黙阿弥の碑②浅草神社境内の、顕彰碑
浅草で見つかる黙阿弥の碑、もうひとつは浅草神社にある碑です。こちらはだいぶ古くなり、1968(昭和43)年の10月22日に除幕式が行われたものです。43歳の登志夫です。
この顕彰碑のことは、登志夫が著書『作者の家』で、繁俊が亡くなった後、この長い物語の最後の最後をしめくくる題材としていますので、引用します。
「もうひとつは、これより前、父の逝った翌昭和四十三年十月に、台東区の東京百年記念事業のひとつとして、浅草神社いわゆる三社様の境内に、『河竹黙阿弥顕彰碑』が建てられたことである。
浅草は、かつて猿若三座がさかえた歌舞伎ゆかりの地であることは、いうまでもない。
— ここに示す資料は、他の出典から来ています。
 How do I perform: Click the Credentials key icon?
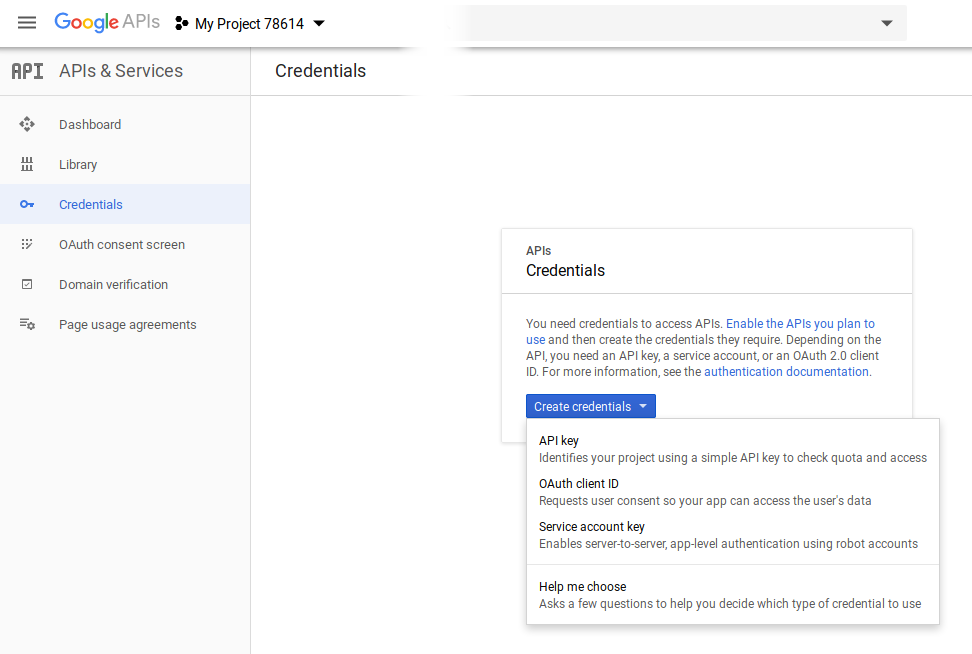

境内にはすでに先代吉右衛門や、久保田万太郎の句碑などもある。
が、ことに黙阿弥はこの神社から目と鼻の浅草寺子院正智院の境内に、四十余年住んで代表作のほとんどをここで書いたのだから、いちばん因縁がふかいといえるかもしれない。
二天門のほうから入ると、社殿に向って左側にその黒御影石の碑が建っているが、そこに名を刻まれている当時の区長上条貢氏は、たいへん熱心にこの建碑の陣頭指揮をされたときいている。ありがたいことである。
黙阿弥の命日にちなんで、除幕の式は十月二十二日におこなわれた。
上条区長はじめ関係者多数が参列し、劇界からは代表として日本俳優協会会長の三代目市川左團次が出席、区長の挨拶につづいて祝辞をのべてくれた。
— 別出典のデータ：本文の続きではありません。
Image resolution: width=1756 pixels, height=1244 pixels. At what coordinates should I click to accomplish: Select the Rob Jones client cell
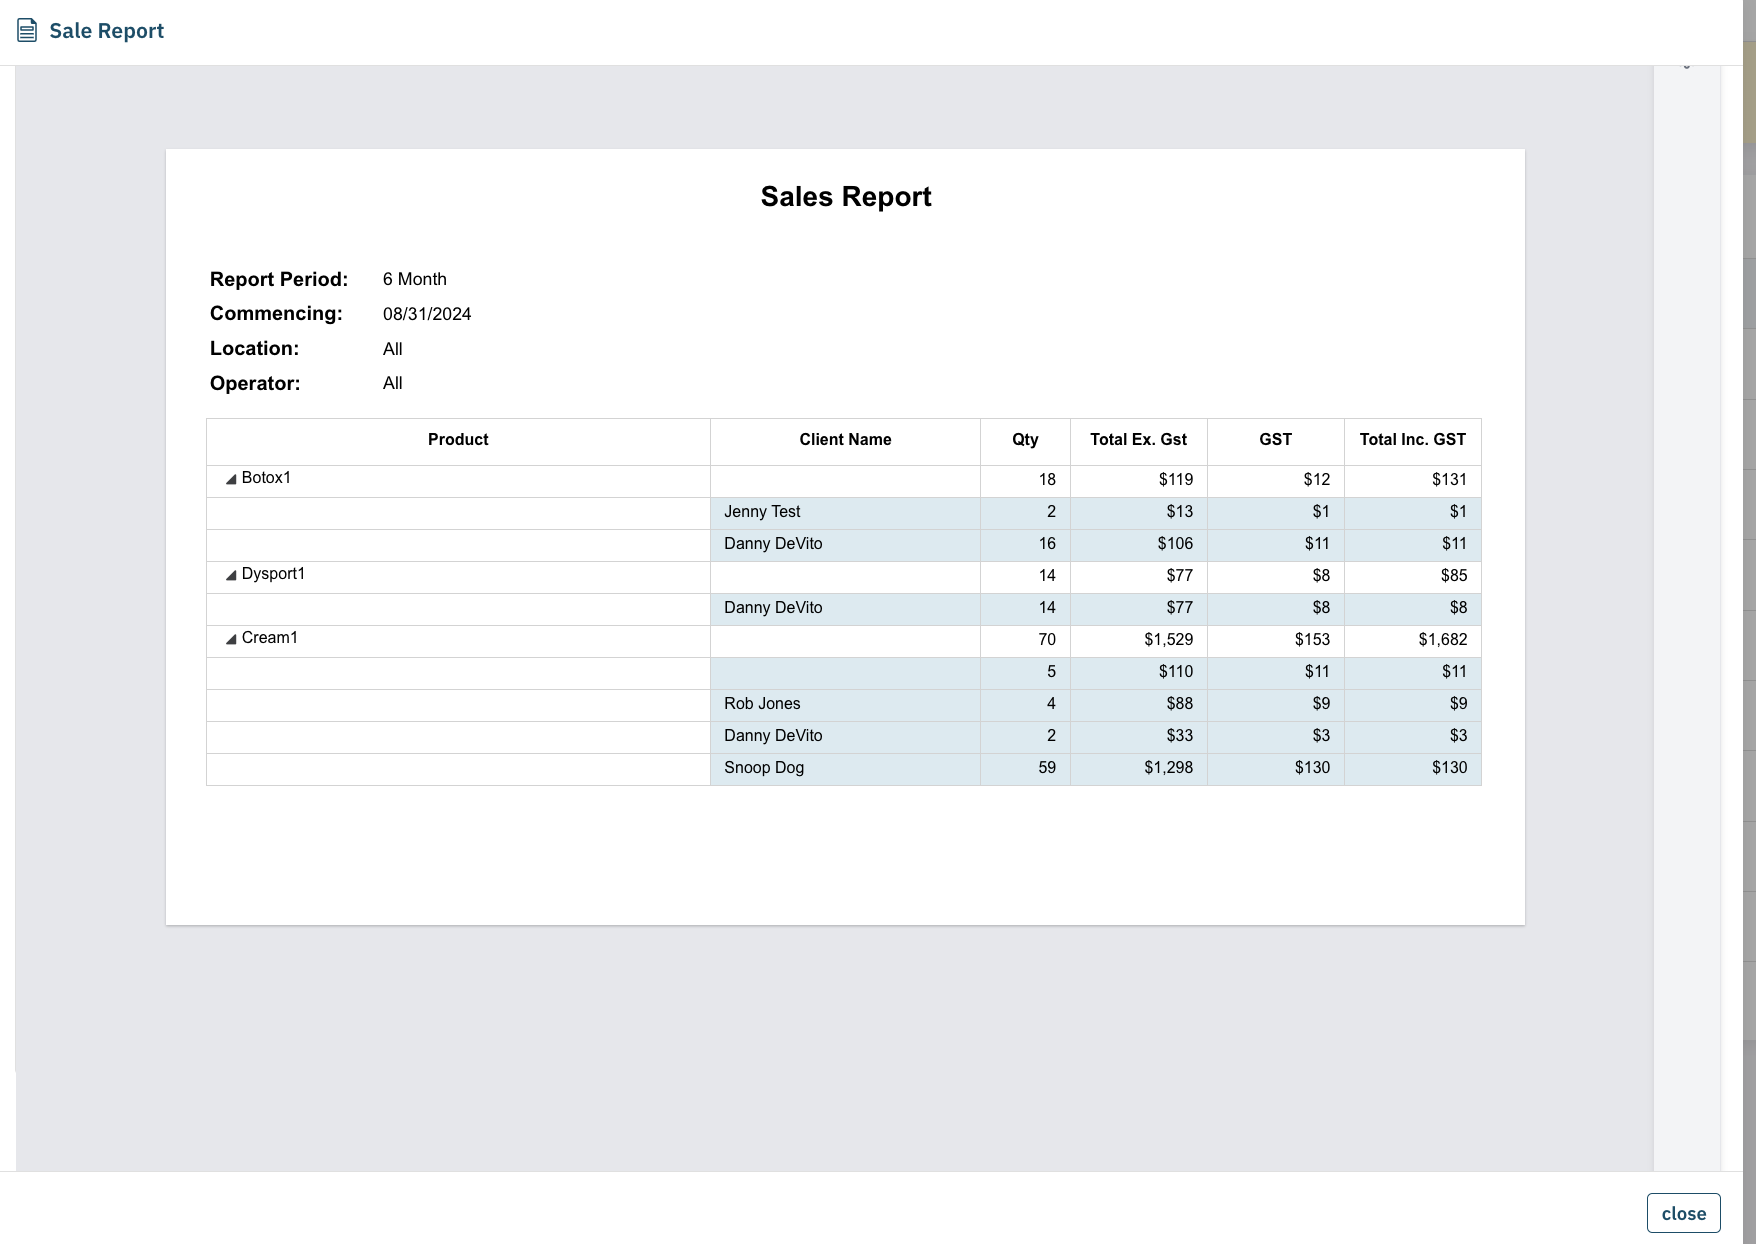tap(762, 704)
私の家族は全員お招きを受けたが、母は老体なので、その年の五月七日に生れたばかりの次女とともに家にのこり、私たち夫婦と長女、それに妻の実家の両親が参上した。
黙阿弥の玄孫にあたる長女はかぞえて四歳。三女は翌年五月七日、次女とおなじ月日、の誕生日を期して、妻の胎内にあった。
除幕は、妻に手をひかれた長女によって、おこなわれた。
晩年にやさしくつくしてくれた嫁と、口達者でよろこばせた孫娘のその様子をみて、父も満足だったことだろう。父の逝った日とおなじく、空気はつめたかったが、さわやかな秋の朝であった。
境内の砂利を踏んで帰りながら、父の死ぬ十日ほどまえ、文化功労者の伝達式の前夜、最後の晩餐をして一家中で祝ったときのことが、ふと瞼に浮かんだ。
そうして、食事のあとで、もうききとりにくいことばではあったが、
『まア、これで河竹の家も、よかったということかな』
と、肩の荷をおろしたように、ほっと息をついてつぶやいた父の一言を、おもいだしていた。」
これが、文庫で二冊にわたる長編『作者の家』の末尾です。登志夫も、この文章を書き終えて、同じように、ほっと肩の荷を下ろしたのだろうと、引用しながら思います。
妻良子と長女。遠くで笑っているのが深川牡丹町に住んでいた良子の母。
除幕式の模様は、テレビでも放映されました。
こちらは現在の様子。浅草寺と比べるとずっと人が少なくお参りしやすいです。